◆ The task ◆
Your task is to show every line in the listing below that includes "Given".

|---|

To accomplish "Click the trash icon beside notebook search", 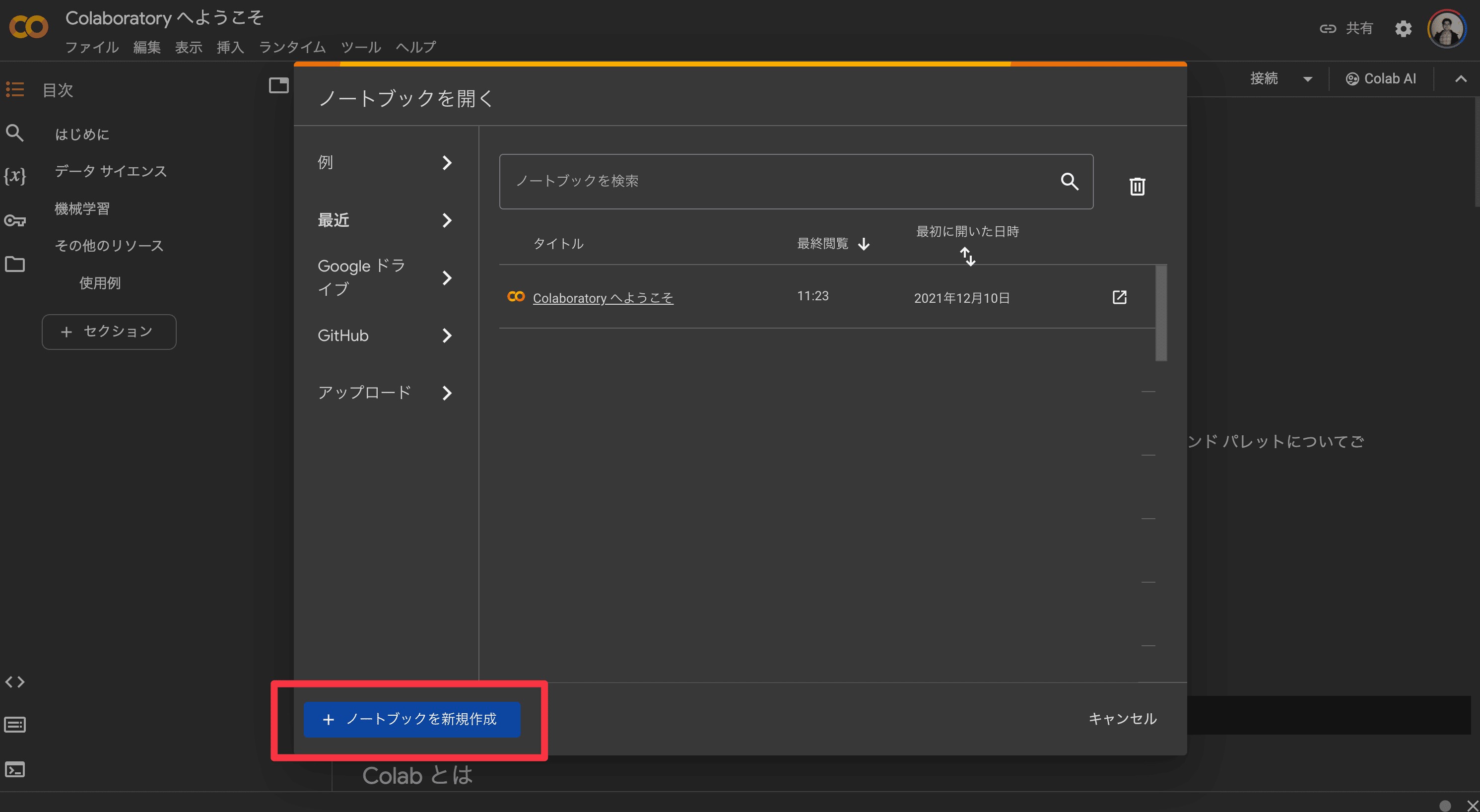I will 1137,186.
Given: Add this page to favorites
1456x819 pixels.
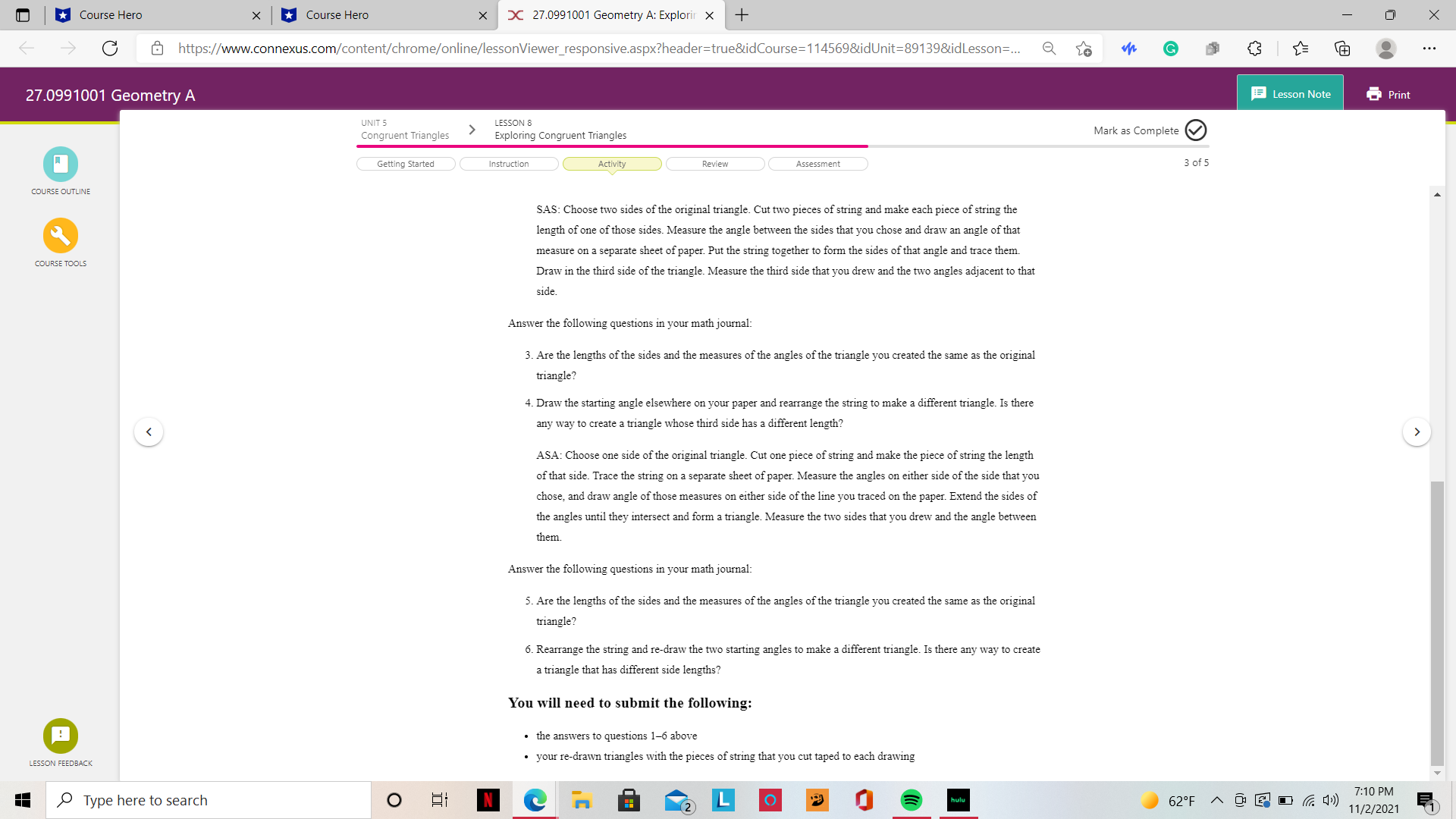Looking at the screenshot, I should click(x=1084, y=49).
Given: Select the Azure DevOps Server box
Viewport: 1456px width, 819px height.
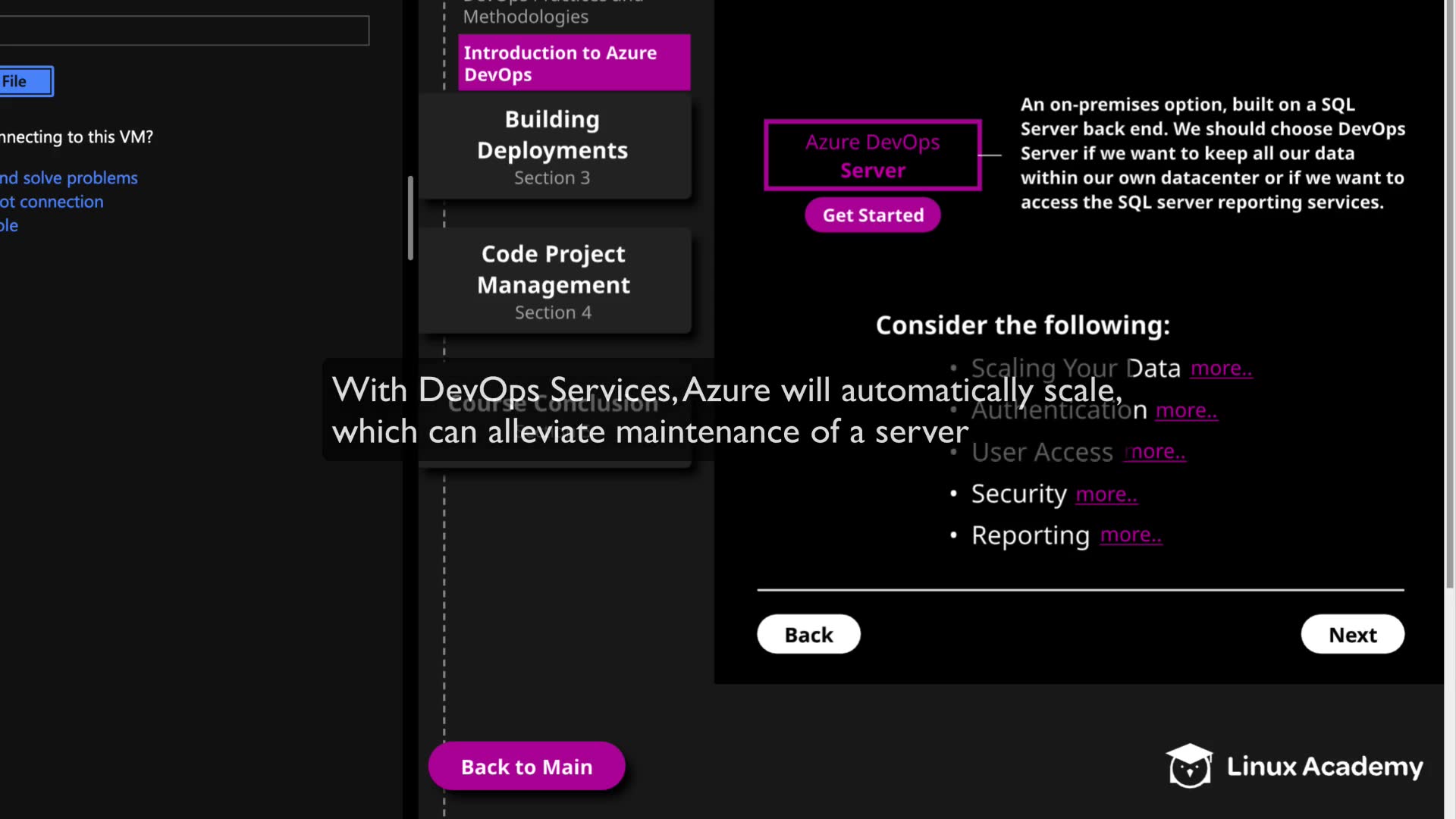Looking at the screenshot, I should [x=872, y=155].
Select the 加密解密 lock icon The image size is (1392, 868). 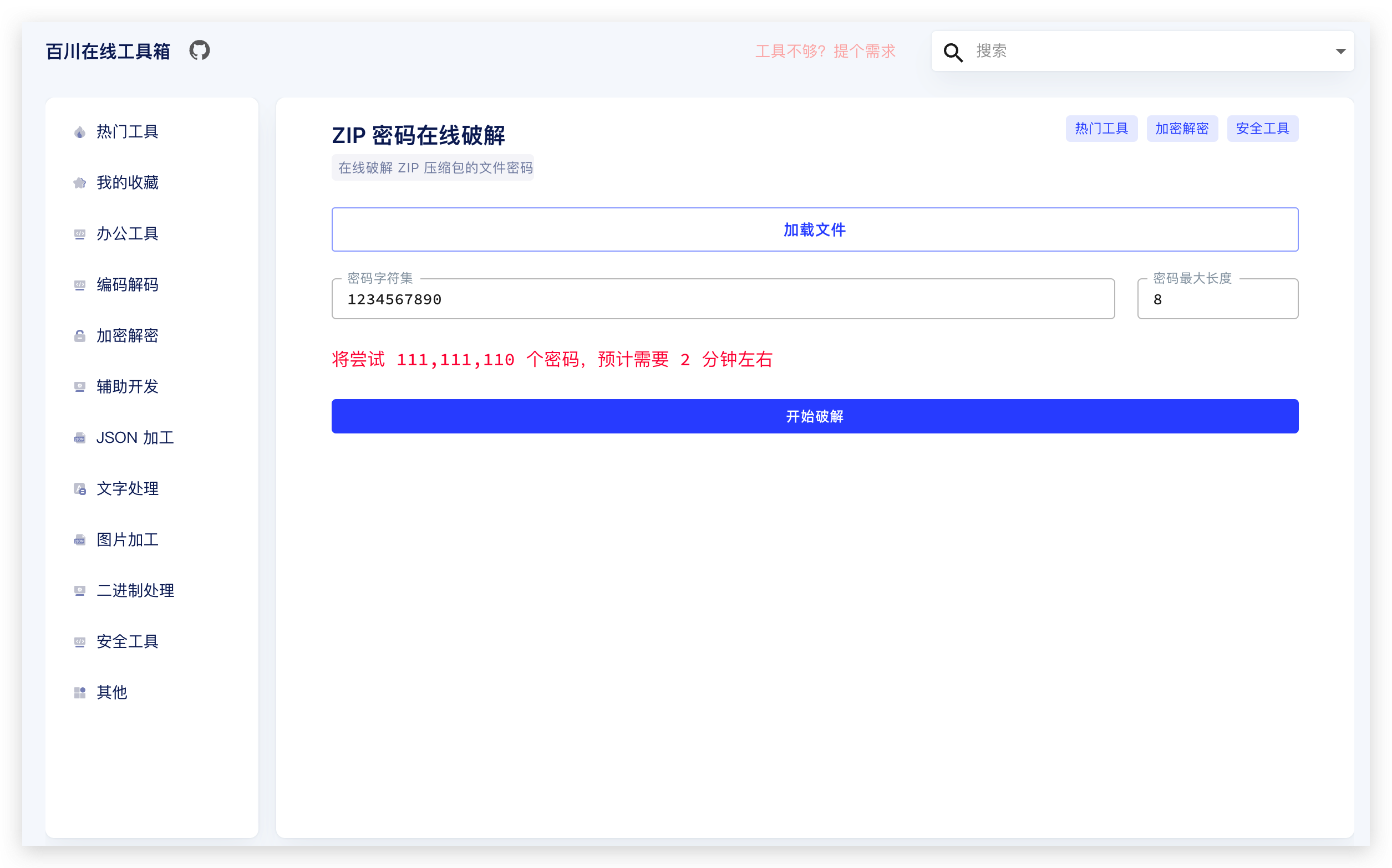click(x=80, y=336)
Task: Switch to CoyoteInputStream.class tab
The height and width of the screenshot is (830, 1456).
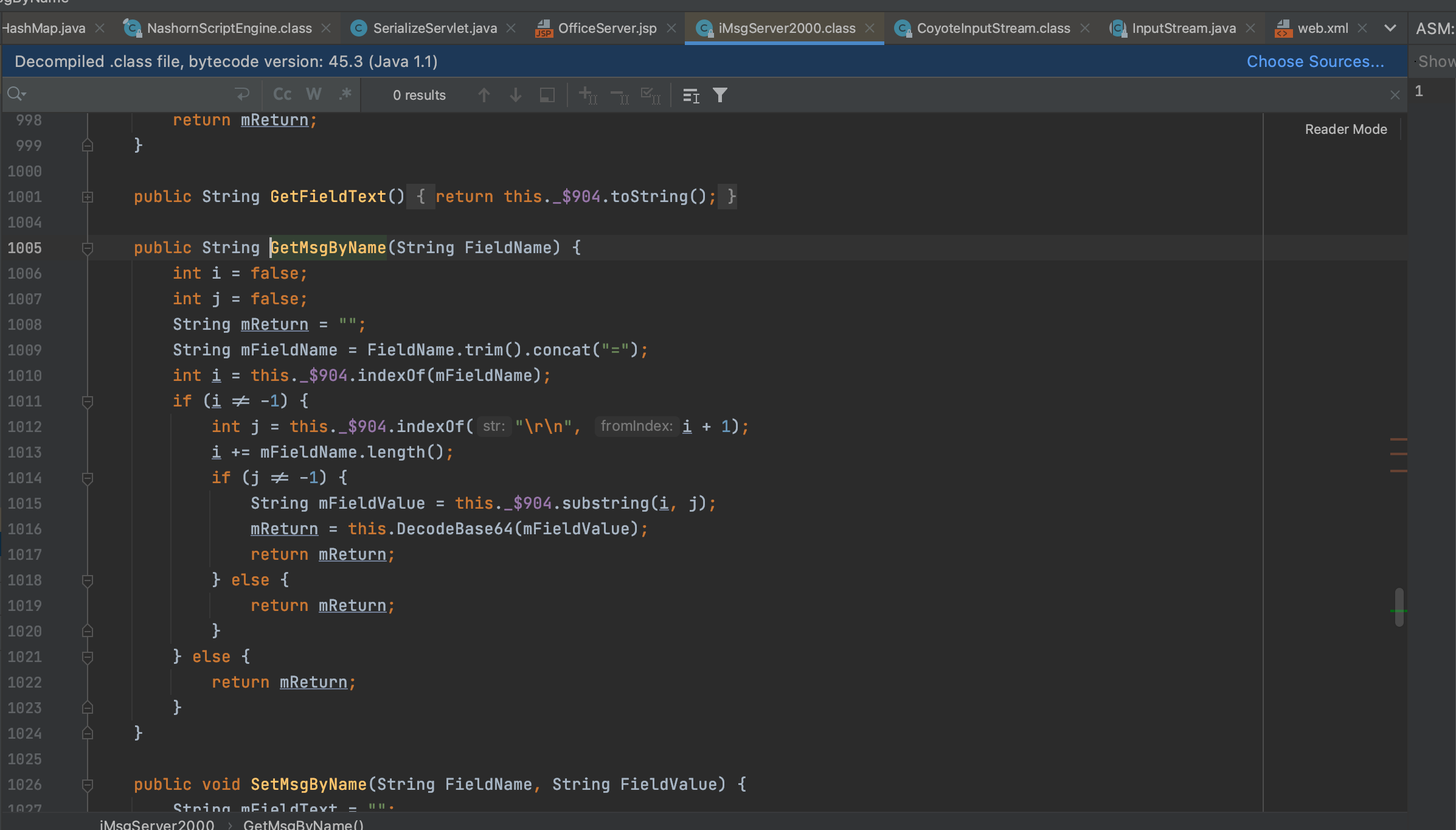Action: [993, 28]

|---|

◆ Result of this exercise ◆
Given: Add this page to favorites
Given: Select the Azure DevOps Server box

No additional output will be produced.